La démocratie libérale au risque des populismes

En dépit de cette diversité nationale, certains éléments d'explication peuvent être avancés qui permettent de donner une cohérence d'ensemble [15] à ces évolutions politiques qui convergent toutes vers une mise en question de la démocratie libérale [16].

D'abord, sur un plan économique, ce retour du populisme est lié à la crise économique et financière de 200 [17], dans un contexte où ce sont les partis de la droite extrême en Europe qui deviennent de manière croissante les porte-voix de l'exaspération et de la colère sociales, trop longtemps ignorées, ce qui explique la popularisation massive de leur électorat. Au-delà, il est lié, de manière générale, au sentiment de déstabilisation économique et de peur vis-à-vis de la mondialisation [18] ainsi que de trouble identitaire ressenti par maintes opinions publiques dans le contexte d'ouverture internationale et de développement de la société " post-industrielle " [19] depuis 25 ans. La globalisation de l'économie produit des effets allant dans le sens d'un repli sur soi, tendance qui se renforce dans les périodes de crise : sur le plan interne, hostilité aux étrangers et retour des discours xénophobes dans certains pays comme forme renouvelée du mécanisme du " bouc émissaire " mis en évidence par René Girard [20], les étrangers étant considérés comme responsables des maux économiques et sociaux y compris en termes d'insécurité ; sur le plan externe : retour des contrôles aux frontières nationales encouragé par la crise des migrants et, plus encore, par les attentats terroristes ; durcissement des sociétés se traduisant par la volonté de se protéger contre les migrations de l'Est et du Sud.

Ensuite, sur un plan culturel, le retour du populisme dans des pays prospères sur le plan économique (par exemple dans les pays scandinaves) s'exprime sous une forme " patrimoniale " [21] et peut s'expliquer par les premières manifestations de sociétés de plus en plus âgées qui ne se caractérisent pas seulement par des craintes économiques mais plutôt par des craintes de type " culturel " liées à la transformation d'un environnement dans lequel elles ne se reconnaissent plus nécessairement, ce qui explique l'importance renouvelée du thème de la place des religions - notamment de l'islam - et de l'exercice des cultes dans les sociétés européennes.

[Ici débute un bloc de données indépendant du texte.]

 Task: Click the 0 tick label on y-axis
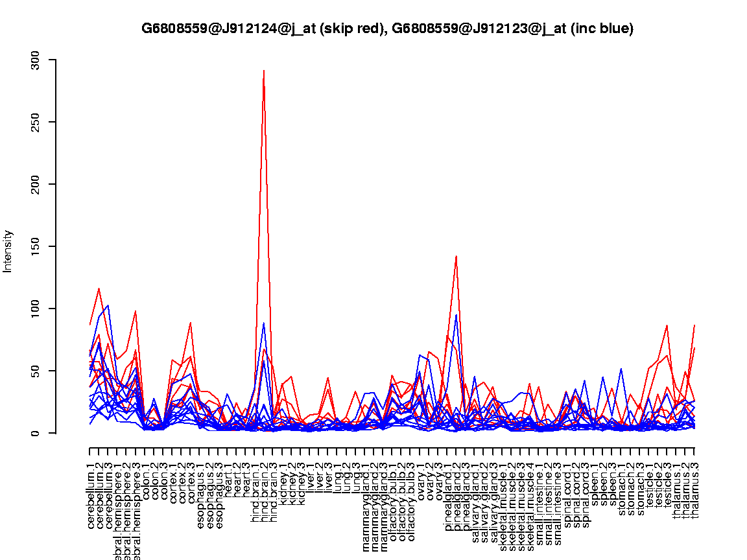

Enfin, sur un plan politique, plusieurs symptômes d'une crise des principes de la démocratie libérale et de l'état de droit paraissent aisément identifiables : exaspération de nombreux citoyens face aux scandales financiers et fiscaux ainsi qu'aux affaires de corruption qui alimentent la critique de l'" anti-establishment " au cœur du discours populiste ; développement de discours où la sécurité est présentée comme la première des libertés et au nom de laquelle on en vient à miner les fondements des autres libertés ; relégation au second plan du primat des droits fondamentaux ; etc. Plus fondamentalement, ce retour des populismes traduit une crise de la représentation qui prend au moins deux formes différentes. D'un côté, le " système " de représentation traditionnel rencontre des difficultés à refléter la diversité des clivages anciens et nouveaux qui s'expriment dans la société mais qui ne trouvent pas nécessairement de traduction claire au plan électoral. Dans ce contexte, où beaucoup de citoyens ont l'impression que l'alternance classique, voire le consensus bipartisan, entre les partis de droite et de gauche ne permet pas de dépasser un statu quo jugé intenable, les partis populistes, voire extrémistes, apparaissent comme un moyen de briser le consensus bipartisan et le système politique traditionnel en se présentant comme la seule alternative politique possible [22]. En outre, les mécanismes traditionnels de représentation - au sens propre du terme - ne parviennent plus à remplir leur fonction de " figuration " des sociétés actuelles, individualistes et fortement atomisées, d'où la tentation de faire revivre les vieilles figures du peuple et de la nation, afin de ressusciter le sentiment défaillant d'une identité protectrice et rassurante et de retrouver le sens de l'appartenance à une communauté [23].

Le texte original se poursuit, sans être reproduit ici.